PROBLEMS AND TASKS —
1 > From the text on workers' compensation medical opinions, list every Labor Code section and regulation cited by section number.
2 > Resume the text on workers' compensation medical opinions, not the data, from its last sentence.

TEXT PASSAGE —
= Beginning of Section =
Neither SB 899 nor SB 863 changed Labor Code §4601, which provides, in relevant part, as follows: "The  employee is entitled, in any serious case, upon request, to the services of a consulting physician, chiropractor, or acupuncturist of his or her choice at the expense of the employer. The treatment shall be at the expense of the employer."  

"Serious" has not been defined, but certainly applies when surgery is being recommended and may well apply to other invasive treatments, medications with known dangerous side effects, or situations where non-industrial conditions may be involved that may be affected by the work injury or treatment for it, or vice versa.

Notably, SB 863 addresses treatment requests and subjects them to independent medical review (IMR), removing from the workers' compensation judges the issues of recommended current treatments. The request for a consultation does not appear to be "treatment" subject to utilization review or IMR.

SECOND OPINION IN MPN ON DIAGNOSIS OR TREATMENT

Under the medical provider network statutes, "If an injured employee disputes either the diagnosis or the treatment prescribed by the treating physician, the employee may seek the opinion of another physician in the medical provider network. If the injured employee disputes the diagnosis or treatment prescribed by the second physician, the employee may seek the opinion of a third physician in the medical provider network." LC §4616.3

Label Item Links Comments
Labor Code See subsection (a)  LC §4601  
Regulations/Rules If there is no medical provider network,  8 CCR 9718 might apply, at least in part. 8 CCR §9718  
Forms No official form. See below for suggested wording.
= End of Section =
SUPPLIED MATERIAL —
= Beginning of Section =
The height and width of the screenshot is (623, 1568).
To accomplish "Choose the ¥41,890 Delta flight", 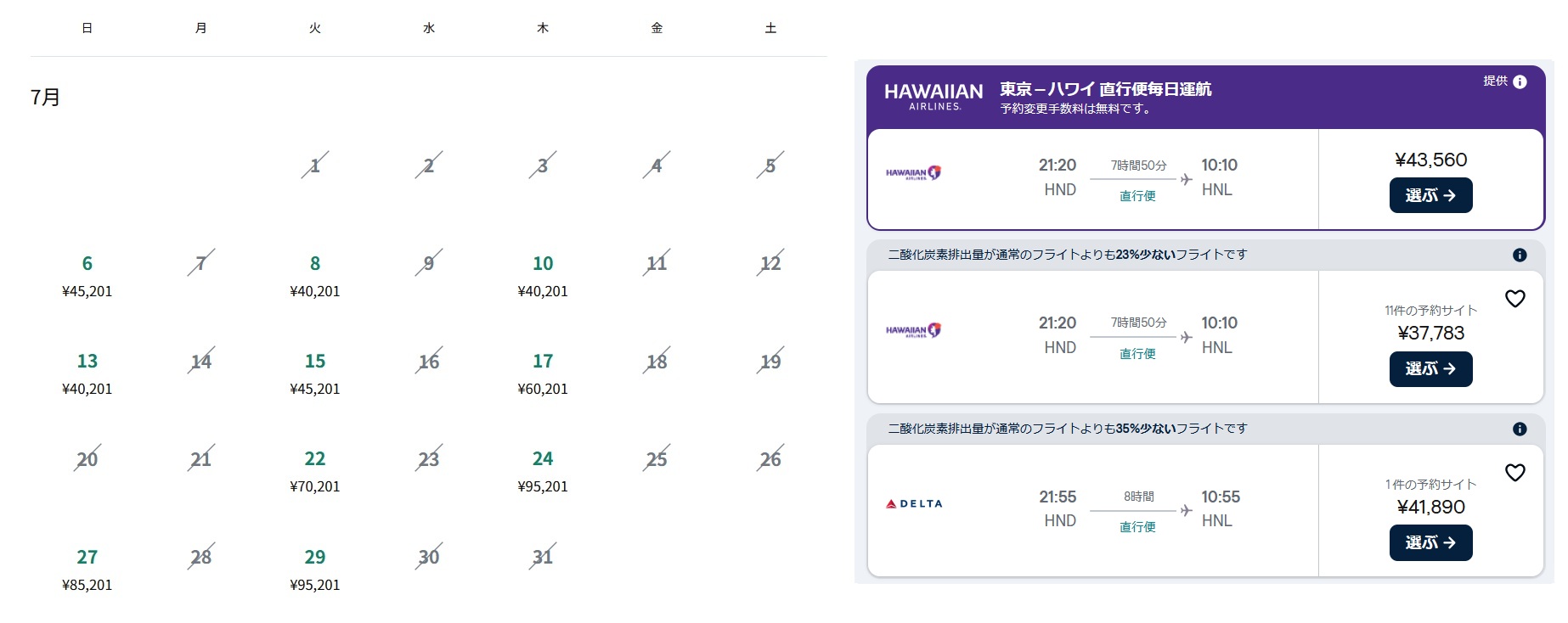I will point(1430,543).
= End of Section =
ANSWERS FOR THIS EXERCISE —
1 >
Labor Code §4601
Labor Code §4616.3
8 CCR §9718

2 >
Practice Tips Send defendant a letter: "Pursuant to Labor Code Section 4601(a), applicant believes that his/her case is a serious one and requests that the defendant provide the services of a consulting physician."

Select a second opinion doctor from the medical provider network, if there is one.

Do not let defendant highjack and subvert the process or attempt to turn the doctor into an  AME. Nor does the Primary Treating Physician have the right to select the consulting doctor unless the worker agrees.

The letter to the doctor should clearly state: "This is not an Agreed Medical Evaluation, but a consultation pursuant to Section 4601 of the California Labor Code, which provides, in relevant part, as follows:

"The employee is entitled, in any serious case, upon request, to the services of a consulting physician,...of his or her choice at the expense of the employer."

Note that changes in SB 863 concerning limiting AMEs and QMEs to opinions solely on future medical care do not apply to Labor Code §4601. Remind defendant that this is under §4601, not §4061.